The Audio Guide at the Metropolitan Museum is sponsored by Bloomberg.

Among the individual masterpieces highlighted on the Director’s Tour are: a massive 600 B.C. statue of a kouros (youth), an early example of the Greek fascination with human form; The Temple of Dendur in The Sackler Wing, an Egyptian temple dating to ca. 15 B.C., when Egypt was part of the Roman Empire; a mihrab, or prayer niche, from 14th-century Iran; the Queen Mother Pendant Mask from the African kingdom of Benin; and Jackson Pollock’s Autumn Rhythm (1950), a powerful example of the Abstract Expressionist movement. An audio stop in the Carroll and Milton Petrie European Sculpture Court encompasses not only major sculptures by Rodin, Carpeaux, and Canova, but also the Museum’s 1888 carriage entrance façade, which is preserved there, and the view of Central Park and the Egyptian obelisk Cleopatra’s Needleseen through its windows.

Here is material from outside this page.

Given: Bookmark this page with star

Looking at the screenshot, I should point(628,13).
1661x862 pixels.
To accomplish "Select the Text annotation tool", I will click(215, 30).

One of the stops—about a 15th-century studiolo with dazzling intarsia panels from the Ducal Palace in Gubbio, Italy—is now posted online in all eight languages as a sample message at

The Director’s Tour is accompanied by a map of the Museum. Messages are accessible through random access, using a numbering system that is presented on the map as well as on the labels accompanying the works of art. Yet the tour follows a specific route and each message builds on previous messages. Visitors are also encouraged to go off the route and explore the galleries on their own.

This is the first completely new Director’s tour of the Metropolitan Museum since 1999. Overall, the Museum now offers more than 3600 audio messages relating to the permanent collection by the Museum's curators and other experts, or about 110 hours of commentary. About 250 newmessages about works of art in the collection are produced annually, in addition to audio tours for selected exhibitions. Other foreign-language audio commentary is currently available in the Roman Galleries and through a tour of the Museum’s architecture, as well as at The Cloisters, the Met’s branch museum for medieval art and architecture in upper Manhattan. All messages are available in each audio player.

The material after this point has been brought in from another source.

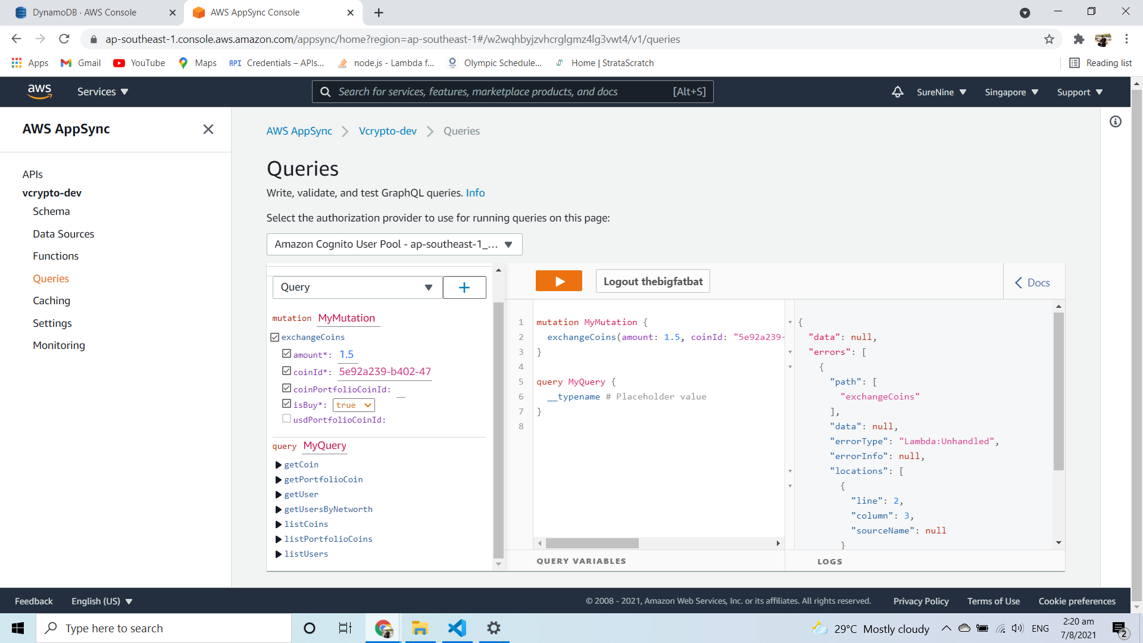Screen dimensions: 1143x643
Task: Uncheck the exchangeCoins field checkbox
Action: click(275, 338)
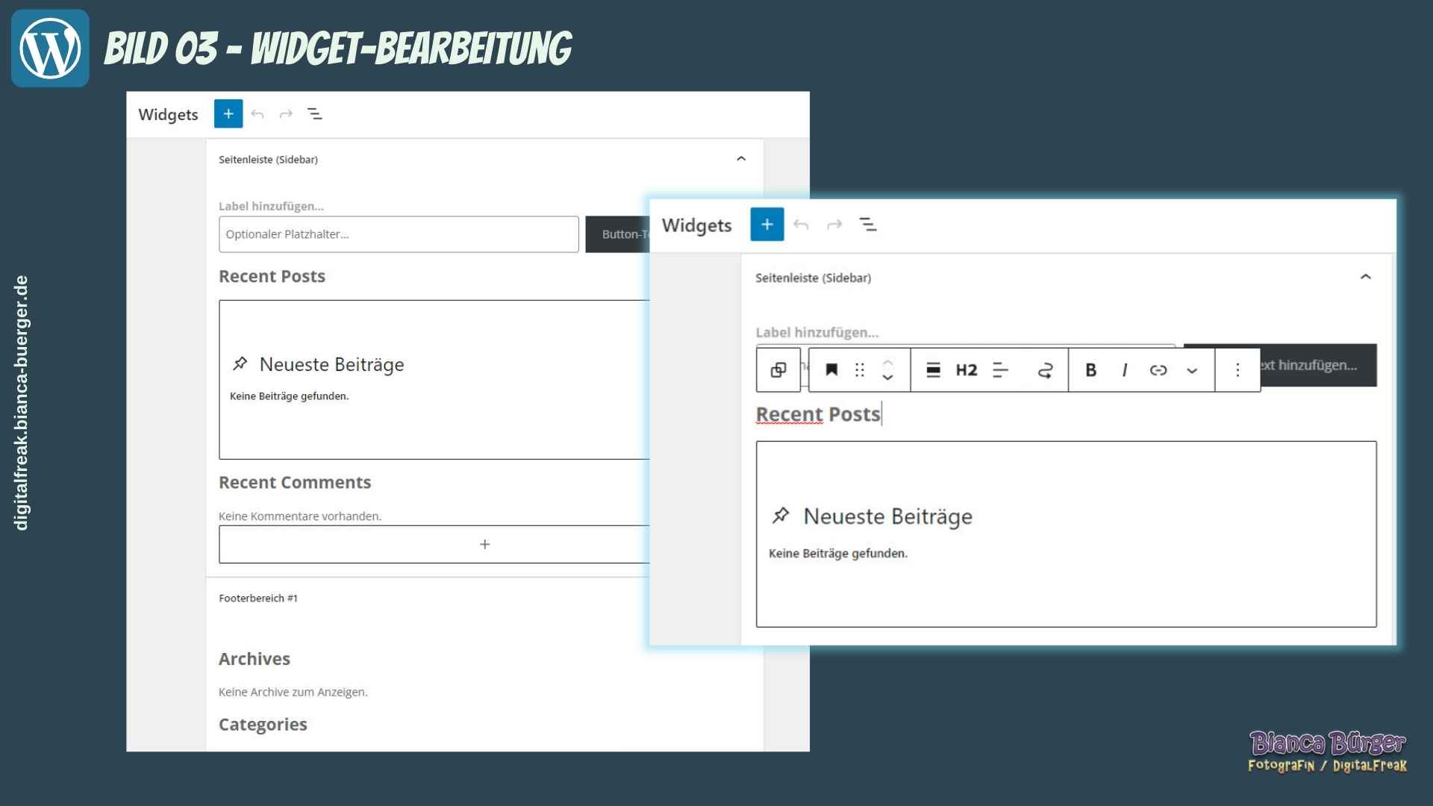
Task: Open more formatting options with the chevron
Action: click(1192, 370)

Over the past year, nearly 200,000 visitors to the Met used the Audio Guide.

The Director’s Tour, part of the Museum’s Audio Guide Program, is available for rental ($7, $6 for Members, $5 for children under 12).

The program was produced by Antenna International.

The Metropolitan Museum of Art, founded in 1870, is one of the world’s largest and finest museums. Its collections include nearly two million works of art spanning more than 5,000 years of world culture, from prehistory to the present and from every part of the globe. The Museum’s 2.4 million-square-foot building has vast holdings represented by a series of collections, each of which ranks in its category among the best in the world. Last year the Metropolitan Museum was visited by more than 5.6 million people.